Prosigue el texto sobre la coyuntura económica poscrisis y el malestar social a partir de su última frase.

**Fragmento extraído**.
▬▬▬

Ese es en seis
palabras ─en un tuit─ el diagnóstico de nuestra actual coyuntura económica post
crisis. Los indicadores macroeconómicos están en alza, el viento de los
negocios sopla de popa, pero la macroeconomía no se ocupa de la gente, los
indicadores no entienden de personas por más que sean linces en detectar los
incrementos de las tasas de beneficio.
La naturaleza es
sabia, sin embargo. Allá donde los algoritmos se quedan en blanco para dar una
explicación a lo que está pasando, ella nos proporciona otros indicadores del
malestar no detectado: la ultraderecha crece, lo visceral renace, el personal
se encabrona, los establishments de todo tipo pierden elecciones cruciales y
los precandidatos en campaña de diferentes colores y tendencias reciben abucheos
e intentos de agresión a poco que los servicios de seguridad descuiden durante unos
segundos su misión.
Ya no se lleva el
mitin de masas ─demasiado riesgo─, sino el acto con público seleccionado (gente
joven, gente guapa bien vestida y bien peinada), cámaras de televisión y
revuelo de multitud de banderas para ocultar lo magro de los contenidos
voceados por el/la líder.
La gente no está en
esos sitios, pero se supone que tendrá encendido el televisor en la sala de
estar. Por lo menos quienes tengan un televisor y una sala de estar; los que no
los tienen, por desgracia cada vez más personas, no cuentan para nada porque no
figuran en las cuidadosas mediciones de los algoritmos.
Pero cada vez es
más imposible evitar que la bronca, artificialmente abducida de los actos de
propaganda política, se traslade a las calles y obligue a la intervención drástica
de las fuerzas de orden público, denigradas unánimemente por todos debido a la
violencia que utilizan para contrarrestar la violencia paralela de quienes
confunden la libertad de expresión con poner un ojo morado al desconocido que
llevaba la bandera equivocada.

▬▬▬

**Sección de datos**.
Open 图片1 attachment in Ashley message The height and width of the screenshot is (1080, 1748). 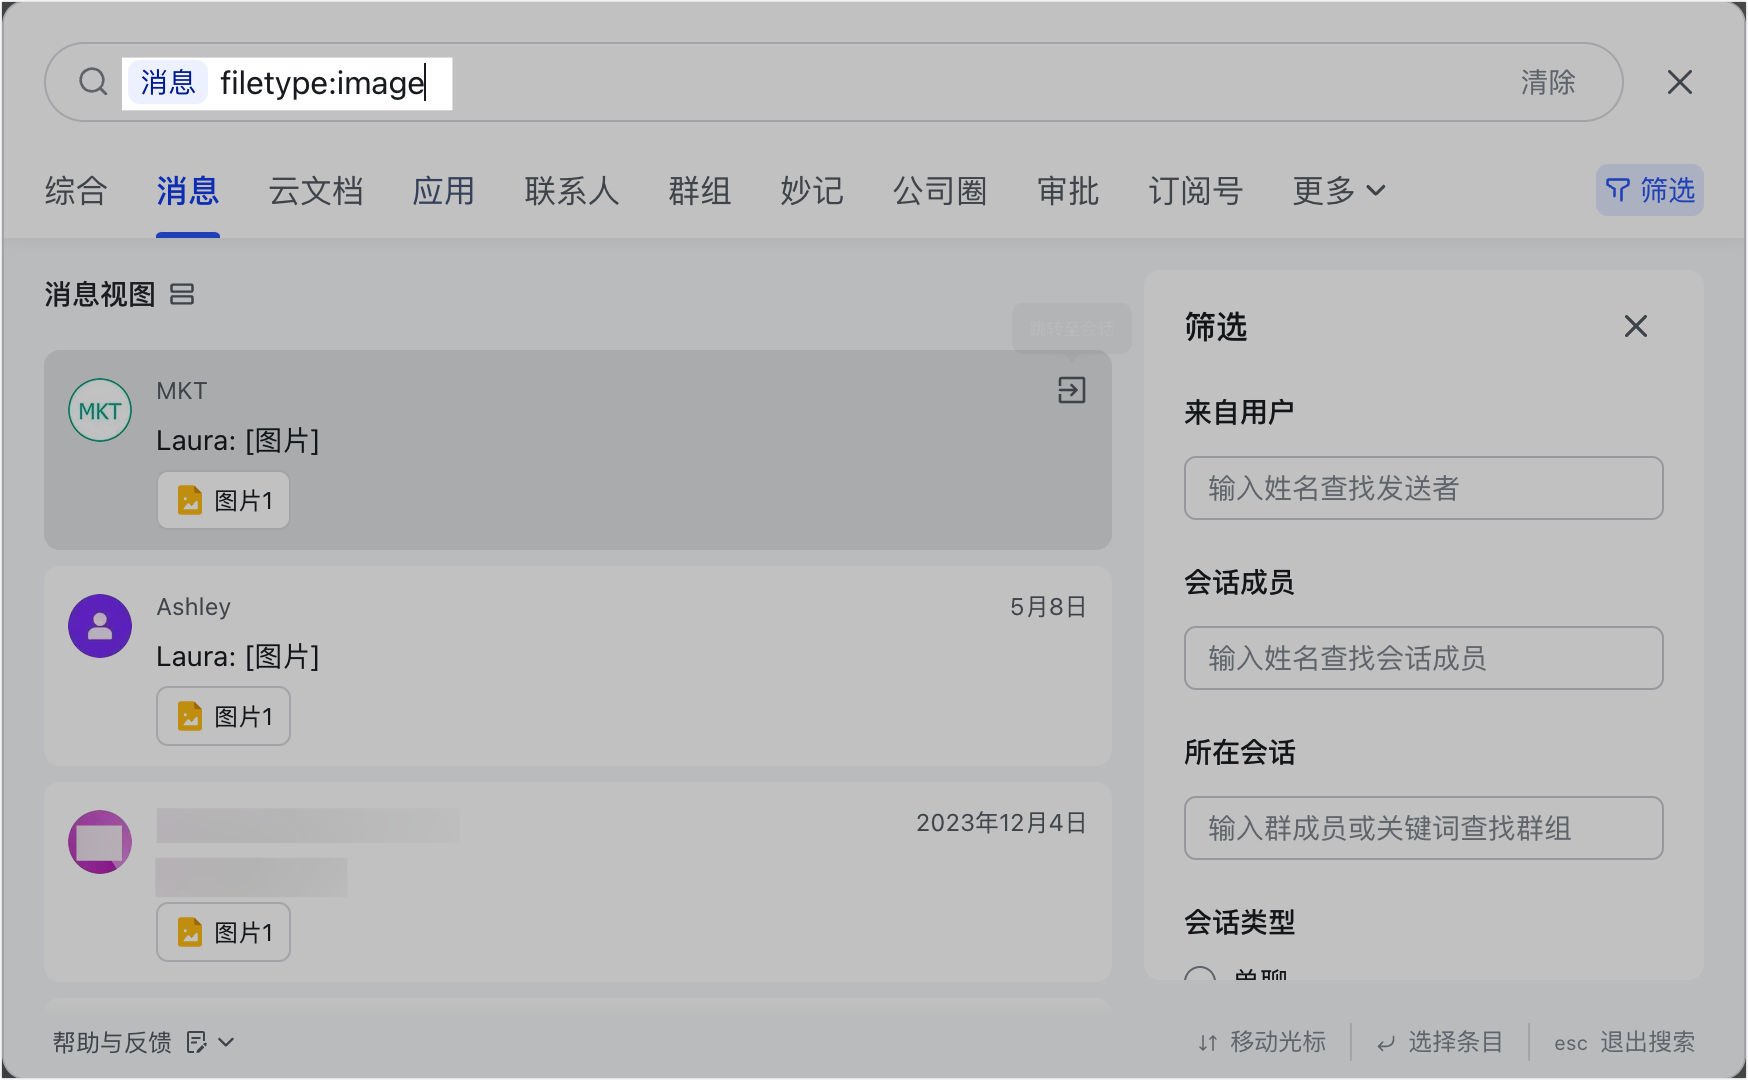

▬▬▬

**Resultado de tarea**.
Oliver Nachtwey, un
sociólogo alemán que se declara “marxista moderno” (con buen sentido; no faltan
en el zoo global los marxistas paleolíticos), explica en elpais la conexión
entre la pobreza laboral y la política de la extrema derecha del siguiente modo: «La
gente no vota a AfD porque sean pobres, sino porque no se sienten
representados por los partidos tradicionales, tienen la sensación de que se
quedan atrás, de que no se les reconoce lo suficiente, porque sienten que el
orden social se erosiona, que ya no caminan todos juntos hacia arriba. En el
modelo antiguo de clases sociales, los trabajadores eran parte de un colectivo
con un marco, en el que la culpa la podía tener el capitalismo y el sistema.
Ahora la gente acepta que no hay clases sociales y que nadie es responsable de
ti, ni el empresario, ni el Estado. Estás solo y mucha gente tiene miedo del
futuro.»
En medicina viene a ocurrir algo parecido, salvadas todas
las evidentes distancias. Pacientes diagnosticados de cáncer y que conocen cuál
es el incierto camino de la quimioterapia, de la hospitalización y de sus
protocolos, deciden ponerse en manos de terapias alternativas dudosas, aunque
saben que pueden ser contraproducentes, y de hecho lo son. Es otra forma de
desesperación entre aquellos que no pueden ya “caminar todos juntos hacia
arriba”.
La actual gobernanza económica propulsa a la
ultraderecha. Las personas se encuentran cada vez más desamparadas por las
instituciones y hundidas en problemas cada vez más irresolubles. Su malestar se
expresa aritméticamente en un voto dirigido a respaldar a quienes más se quejan
del gobierno y de la política, a los más nostálgicos de situaciones pasadas mal
o insuficientemente evocadas.
El remedio para este desbarajuste no es otro que el de
más política, y de mejor calidad, contra la antipolítica. Pero va a costar que
el mensaje cale entre quienes han caído en el pozo de la desesperanza y se
niegan tozudamente a creer en nada. Solo se logrará cuando, además de predicar, se empiece a repartir trigo.